**Directions for this task**: Set down nothing except the lines starting at the one with "Task: Increase text size with plus button" and ending at the final line of the material, each word for word.

**Records to process**:
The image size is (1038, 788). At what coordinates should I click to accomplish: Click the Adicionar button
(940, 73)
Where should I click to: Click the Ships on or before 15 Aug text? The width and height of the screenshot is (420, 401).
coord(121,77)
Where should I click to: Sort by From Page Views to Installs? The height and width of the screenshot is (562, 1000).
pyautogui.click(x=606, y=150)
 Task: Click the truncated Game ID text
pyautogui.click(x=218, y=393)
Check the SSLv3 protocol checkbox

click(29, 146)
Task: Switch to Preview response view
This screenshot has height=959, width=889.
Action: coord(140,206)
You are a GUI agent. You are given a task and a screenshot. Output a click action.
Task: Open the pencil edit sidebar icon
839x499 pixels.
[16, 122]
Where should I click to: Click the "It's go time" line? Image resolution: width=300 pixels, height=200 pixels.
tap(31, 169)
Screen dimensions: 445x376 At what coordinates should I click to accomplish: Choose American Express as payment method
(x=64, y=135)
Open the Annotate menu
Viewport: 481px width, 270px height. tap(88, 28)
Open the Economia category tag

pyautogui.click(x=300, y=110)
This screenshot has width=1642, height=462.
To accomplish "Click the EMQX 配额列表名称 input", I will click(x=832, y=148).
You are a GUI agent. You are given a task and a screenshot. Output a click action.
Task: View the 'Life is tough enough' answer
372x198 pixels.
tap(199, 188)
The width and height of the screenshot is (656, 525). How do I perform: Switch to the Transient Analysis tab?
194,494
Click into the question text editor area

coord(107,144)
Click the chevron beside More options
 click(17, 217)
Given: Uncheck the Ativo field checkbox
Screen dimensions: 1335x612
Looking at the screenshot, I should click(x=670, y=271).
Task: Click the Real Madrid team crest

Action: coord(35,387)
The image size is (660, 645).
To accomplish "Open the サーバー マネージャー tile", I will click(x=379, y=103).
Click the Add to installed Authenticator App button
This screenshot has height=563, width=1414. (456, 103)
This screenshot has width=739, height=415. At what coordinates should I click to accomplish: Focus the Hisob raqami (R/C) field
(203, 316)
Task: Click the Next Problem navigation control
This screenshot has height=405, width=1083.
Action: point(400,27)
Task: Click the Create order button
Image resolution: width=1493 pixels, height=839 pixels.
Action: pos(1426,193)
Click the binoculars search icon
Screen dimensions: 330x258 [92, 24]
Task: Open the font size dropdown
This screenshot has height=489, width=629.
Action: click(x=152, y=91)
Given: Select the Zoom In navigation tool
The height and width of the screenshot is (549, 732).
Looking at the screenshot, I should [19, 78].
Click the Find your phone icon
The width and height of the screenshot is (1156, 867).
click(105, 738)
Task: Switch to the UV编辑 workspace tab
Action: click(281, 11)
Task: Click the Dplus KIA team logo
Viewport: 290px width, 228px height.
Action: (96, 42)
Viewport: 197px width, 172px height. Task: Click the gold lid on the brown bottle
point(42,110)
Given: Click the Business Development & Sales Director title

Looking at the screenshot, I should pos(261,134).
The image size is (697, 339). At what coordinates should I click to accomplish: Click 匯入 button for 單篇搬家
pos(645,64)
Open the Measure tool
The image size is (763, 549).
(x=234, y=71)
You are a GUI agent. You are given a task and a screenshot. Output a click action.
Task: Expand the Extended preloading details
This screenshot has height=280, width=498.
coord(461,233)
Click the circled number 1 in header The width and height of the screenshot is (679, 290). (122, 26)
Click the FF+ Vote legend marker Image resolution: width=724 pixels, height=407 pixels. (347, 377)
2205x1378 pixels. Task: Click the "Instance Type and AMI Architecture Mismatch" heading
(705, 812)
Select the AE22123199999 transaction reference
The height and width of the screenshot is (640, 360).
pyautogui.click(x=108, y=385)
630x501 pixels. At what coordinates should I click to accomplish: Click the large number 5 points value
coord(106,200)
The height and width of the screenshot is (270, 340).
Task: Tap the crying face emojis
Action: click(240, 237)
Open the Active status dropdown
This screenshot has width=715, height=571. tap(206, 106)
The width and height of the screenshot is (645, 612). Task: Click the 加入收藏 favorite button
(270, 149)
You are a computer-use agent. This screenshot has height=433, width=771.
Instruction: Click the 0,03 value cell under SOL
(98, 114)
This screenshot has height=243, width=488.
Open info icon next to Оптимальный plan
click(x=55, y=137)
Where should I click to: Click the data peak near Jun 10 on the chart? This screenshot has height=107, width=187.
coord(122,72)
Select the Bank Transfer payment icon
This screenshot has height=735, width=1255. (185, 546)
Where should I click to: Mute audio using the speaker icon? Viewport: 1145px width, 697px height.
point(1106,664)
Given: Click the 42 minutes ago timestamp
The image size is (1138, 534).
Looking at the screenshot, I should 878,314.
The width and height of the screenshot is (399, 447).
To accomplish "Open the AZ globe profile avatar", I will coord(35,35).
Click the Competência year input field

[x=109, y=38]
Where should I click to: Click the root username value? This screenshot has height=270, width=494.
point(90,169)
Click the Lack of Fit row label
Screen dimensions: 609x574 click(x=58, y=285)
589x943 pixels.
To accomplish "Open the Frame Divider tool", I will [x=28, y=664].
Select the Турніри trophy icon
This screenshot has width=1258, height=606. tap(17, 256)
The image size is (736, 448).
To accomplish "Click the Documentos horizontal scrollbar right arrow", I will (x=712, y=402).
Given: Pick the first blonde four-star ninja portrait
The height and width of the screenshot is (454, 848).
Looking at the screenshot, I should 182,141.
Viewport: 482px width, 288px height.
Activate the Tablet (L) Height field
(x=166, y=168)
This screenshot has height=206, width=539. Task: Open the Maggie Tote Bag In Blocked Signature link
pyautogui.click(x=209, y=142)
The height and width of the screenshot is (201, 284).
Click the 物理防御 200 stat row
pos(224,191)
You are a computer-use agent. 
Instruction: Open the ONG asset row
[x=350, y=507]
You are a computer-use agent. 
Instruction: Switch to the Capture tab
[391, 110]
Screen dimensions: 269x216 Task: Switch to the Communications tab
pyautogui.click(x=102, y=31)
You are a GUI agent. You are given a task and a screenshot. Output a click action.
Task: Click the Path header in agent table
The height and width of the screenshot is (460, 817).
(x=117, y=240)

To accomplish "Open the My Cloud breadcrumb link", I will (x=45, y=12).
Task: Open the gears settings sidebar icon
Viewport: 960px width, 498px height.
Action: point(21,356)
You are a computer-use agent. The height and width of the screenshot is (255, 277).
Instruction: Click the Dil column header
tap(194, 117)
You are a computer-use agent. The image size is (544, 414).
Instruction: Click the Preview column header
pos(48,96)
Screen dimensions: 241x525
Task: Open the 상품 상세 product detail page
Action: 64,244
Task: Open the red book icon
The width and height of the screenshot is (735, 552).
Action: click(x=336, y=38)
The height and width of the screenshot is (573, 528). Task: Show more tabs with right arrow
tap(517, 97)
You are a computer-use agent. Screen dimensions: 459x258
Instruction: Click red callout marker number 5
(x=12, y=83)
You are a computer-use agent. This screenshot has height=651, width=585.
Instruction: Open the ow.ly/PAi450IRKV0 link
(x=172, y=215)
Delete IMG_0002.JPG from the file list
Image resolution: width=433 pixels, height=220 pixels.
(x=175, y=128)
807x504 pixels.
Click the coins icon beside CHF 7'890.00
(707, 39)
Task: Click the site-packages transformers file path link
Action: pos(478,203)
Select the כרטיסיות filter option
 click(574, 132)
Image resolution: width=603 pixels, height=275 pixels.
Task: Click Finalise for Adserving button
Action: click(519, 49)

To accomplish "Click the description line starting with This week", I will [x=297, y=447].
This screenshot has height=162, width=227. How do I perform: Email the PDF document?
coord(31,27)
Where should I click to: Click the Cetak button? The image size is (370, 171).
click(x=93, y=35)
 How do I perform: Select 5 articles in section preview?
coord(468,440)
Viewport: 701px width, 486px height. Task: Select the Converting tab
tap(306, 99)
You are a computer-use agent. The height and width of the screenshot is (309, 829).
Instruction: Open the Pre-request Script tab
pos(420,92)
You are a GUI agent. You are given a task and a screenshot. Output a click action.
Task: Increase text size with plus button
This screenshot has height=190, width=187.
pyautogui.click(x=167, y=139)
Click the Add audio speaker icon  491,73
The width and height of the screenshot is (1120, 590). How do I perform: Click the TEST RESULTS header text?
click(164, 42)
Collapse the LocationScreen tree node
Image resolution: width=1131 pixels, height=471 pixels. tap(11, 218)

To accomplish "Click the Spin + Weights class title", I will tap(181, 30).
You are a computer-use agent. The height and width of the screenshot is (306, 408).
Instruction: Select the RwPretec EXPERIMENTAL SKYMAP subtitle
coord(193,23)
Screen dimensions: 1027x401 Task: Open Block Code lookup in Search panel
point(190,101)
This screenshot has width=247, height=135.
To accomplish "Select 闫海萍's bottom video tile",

**Response for this exercise**:
Task: Increase text size with plus button
This screenshot has height=190, width=187.
pyautogui.click(x=167, y=139)
Click the Add audio speaker icon  491,73
The width and height of the screenshot is (1120, 590). How do I perform: Click the TEST RESULTS header text?
click(164, 42)
Collapse the LocationScreen tree node
Image resolution: width=1131 pixels, height=471 pixels. tap(11, 218)

To accomplish "Click the Spin + Weights class title", I will tap(181, 30).
You are a computer-use agent. The height and width of the screenshot is (306, 408).
Instruction: Select the RwPretec EXPERIMENTAL SKYMAP subtitle
coord(193,23)
Screen dimensions: 1027x401 Task: Open Block Code lookup in Search panel
point(190,101)
This screenshot has width=247, height=135.
To accomplish "Select 闫海萍's bottom video tile",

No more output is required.